I think I was in the fifth grade when I read my first two historical novels—Irene Hunt’s Across Five Aprils and Stephen Crane’s The Red Badge of Courage. Though it would be another ten years before I fully realized it, these two stories, set during the Civil War and centered around young male protagonists, launched a lifelong love affair with history and historical fiction.
But I am not an historian. My path in this regard is far less academic than it is empathetic. There is something in the study of history that is—for me, and I believe for others—more personal. Hunt’s Jethro Creightonn and Crane’s Henry Fleming were as real to me as the children in my classroom. And now, decades later, I remember them as I remember those same children. I experience them as a part of my childhood, and this phenomenon of memory has somehow become true for just about everyone who ever lived. As I read about the past, it is no longer past. History seems not an “other” to me, but an interest that lies primarily in myself and my own time.

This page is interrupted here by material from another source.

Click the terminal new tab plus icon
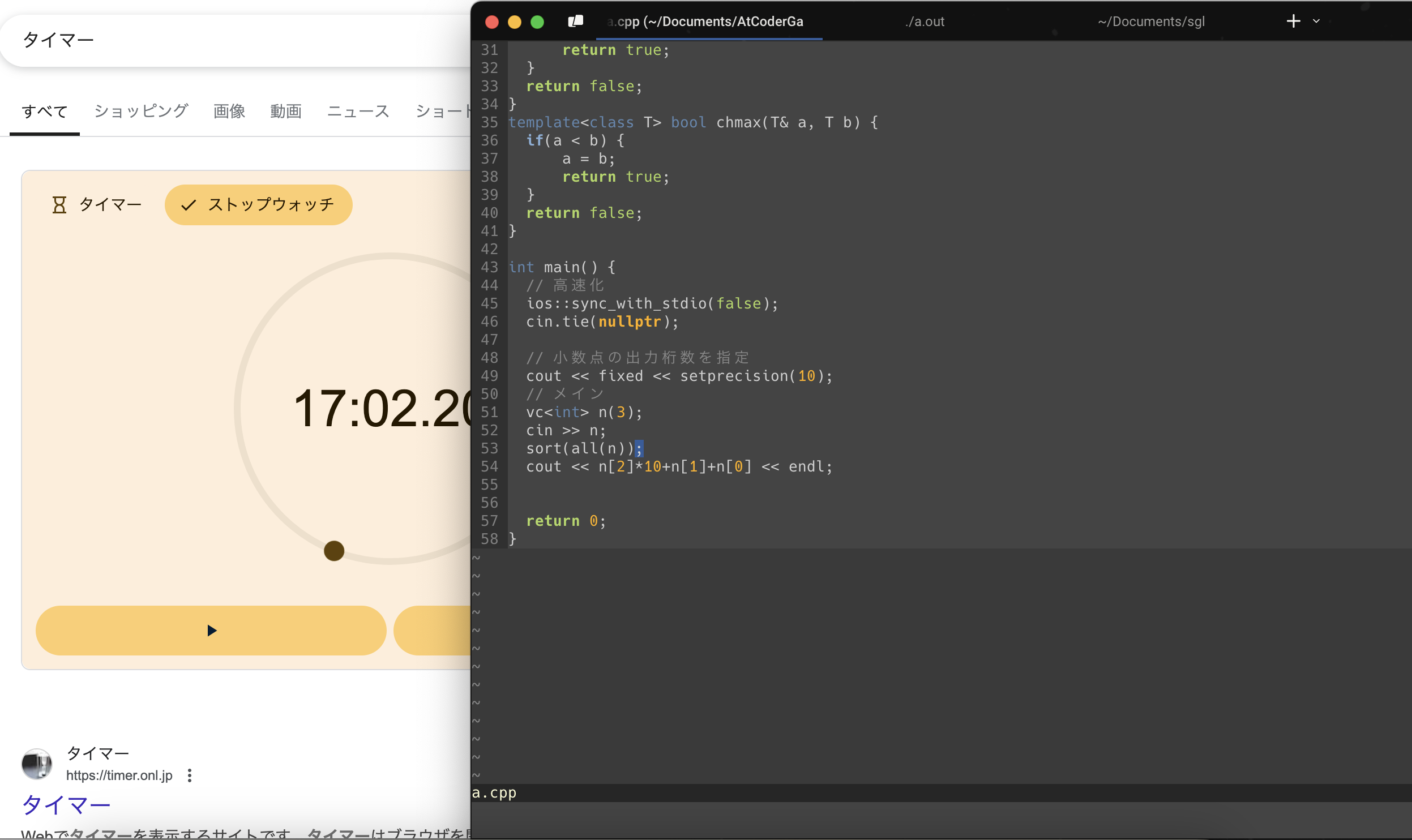This screenshot has height=840, width=1412. [1293, 22]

This is what I believe historical fiction does for us, a harmony in which I hope Song of the Jayhawk strikes at least a single note: it connects us to the lives of people who came before us. And in doing so, in writing and reading about the past, we find wisdom and solace, a frame of mind that both humbles and emboldens us. The library in which I work greets each of its visitors, etched in stone above its entry, with the phrase “He who knows only his own generation remains forever a child.” If that is true, then I believe that it is the study of history, and the enjoyment of historical fiction, that we find growth and maturity.

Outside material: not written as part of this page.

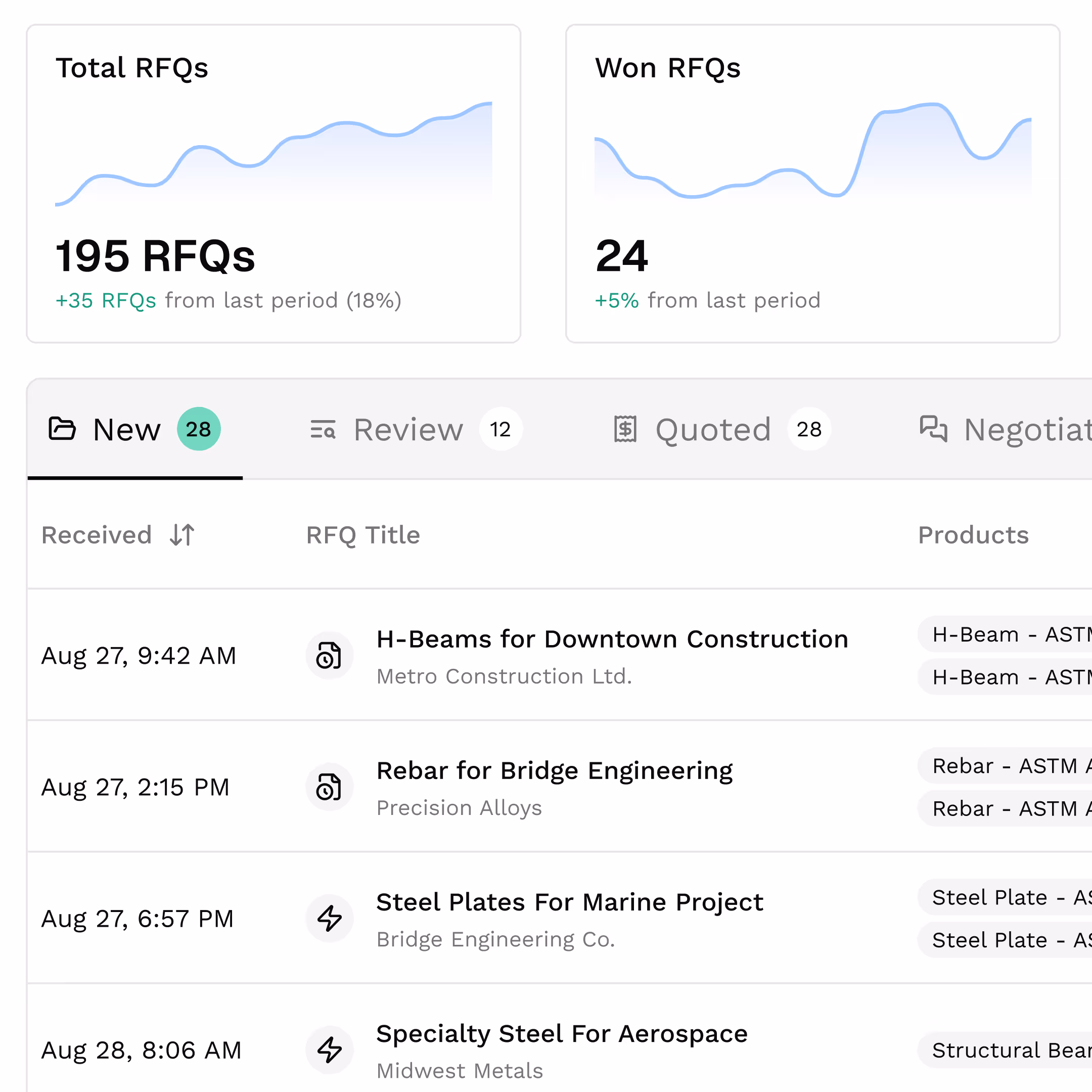The width and height of the screenshot is (1092, 1092).
Task: Switch to the Review tab
Action: click(x=408, y=430)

Writing this novel, and conducting the research to do so, has been both a personal journey and a discovery of the world. And in anticipating more novels in this series, I am excited by the prospect of continuing that journey. It never ends. I feel my great-grandparents within me as I write, and the life of Irish immigrants in territorial Kansas. I feel my Maness side, back to the cabins of the Appalachians, where it is raining and the hounds are restless. I feel my Baumann side, and western Missouri, and all the lives they touched, as well as those who touched them . Flowing through me, within me, swirling around like a tempest of memory as I walk through my life.
I can only hope, and pray, that at last this whirlwind has spilled out onto the pages of this book.